Cyrus: And so, I was just really, really lucky in that sense. I tell a story. It's shortly after I became blind. I was in third grade, and every third grader's favorite part of the school day is recess, and I was no different, but the school wasn't thrilled with the idea of me playing on the playground equipment during recess time, up on the slides and swing set and monkey bars, jungle gym, all the rest of it. So, while the other kids were playing, they kept me by on the sidelines with the recess monitors, which as... No offense to recess monitors, but that's not who you want to hang out with when you're in third grade.
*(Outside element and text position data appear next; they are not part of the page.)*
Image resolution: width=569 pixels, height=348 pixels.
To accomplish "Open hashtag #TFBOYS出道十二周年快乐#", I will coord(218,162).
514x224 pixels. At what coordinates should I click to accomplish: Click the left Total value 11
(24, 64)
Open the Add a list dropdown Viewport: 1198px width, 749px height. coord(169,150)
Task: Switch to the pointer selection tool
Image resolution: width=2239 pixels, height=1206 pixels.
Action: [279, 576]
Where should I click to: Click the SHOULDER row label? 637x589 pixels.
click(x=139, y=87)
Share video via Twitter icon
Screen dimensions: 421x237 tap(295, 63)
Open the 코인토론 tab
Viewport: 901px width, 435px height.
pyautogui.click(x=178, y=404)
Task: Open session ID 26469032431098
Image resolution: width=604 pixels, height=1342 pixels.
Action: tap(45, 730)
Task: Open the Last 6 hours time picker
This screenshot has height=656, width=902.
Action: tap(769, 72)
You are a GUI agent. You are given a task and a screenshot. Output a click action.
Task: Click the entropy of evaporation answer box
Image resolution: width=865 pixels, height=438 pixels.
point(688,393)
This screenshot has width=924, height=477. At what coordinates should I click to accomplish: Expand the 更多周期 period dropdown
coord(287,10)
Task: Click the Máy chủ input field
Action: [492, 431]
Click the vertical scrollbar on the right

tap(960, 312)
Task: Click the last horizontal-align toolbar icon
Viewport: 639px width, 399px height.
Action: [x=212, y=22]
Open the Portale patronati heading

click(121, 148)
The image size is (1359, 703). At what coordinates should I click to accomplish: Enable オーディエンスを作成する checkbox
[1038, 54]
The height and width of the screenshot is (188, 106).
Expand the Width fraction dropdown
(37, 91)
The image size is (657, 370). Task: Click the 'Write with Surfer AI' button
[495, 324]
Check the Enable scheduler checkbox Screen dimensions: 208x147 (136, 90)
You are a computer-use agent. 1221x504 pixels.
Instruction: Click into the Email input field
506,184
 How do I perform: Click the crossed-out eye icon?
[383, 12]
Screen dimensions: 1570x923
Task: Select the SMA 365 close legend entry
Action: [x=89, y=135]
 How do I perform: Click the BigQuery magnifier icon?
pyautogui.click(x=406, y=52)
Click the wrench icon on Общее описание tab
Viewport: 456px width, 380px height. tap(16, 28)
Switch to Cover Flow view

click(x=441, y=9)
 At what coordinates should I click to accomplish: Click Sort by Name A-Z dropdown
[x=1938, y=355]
Cyrus: So, I went home. I told my parents that I'd been excluded and how I felt, and they were as indignant as I was and, in fact, more so. And so, my mom went to the school the next day, and she took me with her to the principal's office, and it was important that she took me with her so that I could learn early on how to be an advocate for myself. And, she said to the principal of the school, "I'm going to take my son to your school over the weekend, and I'm going to teach him how to get around, and he's going to learn his way around just as well as any other kid, differently, but just as well." And, she said, "It may happen that he may slip and fall, and he might even slip and fall and break his arm. But that's a fear that any mother faces." But, she said, "I can fix a broken arm, but I can never fix a broken spirit."
Cyrus: And, I share that story because long before I knew about Erik Weihenmayer... Wow, almost screwed up your name, Erik Weihenmayer. Long before I knew about you, long before I'd met PV, there was my mom, and really both of my parents, but my mom, as the advocate, the lawyer... See, I think part of the reason they were afraid to let me up on the jungle gym was not just that they knew I was blind but because they knew my mother was a litigator.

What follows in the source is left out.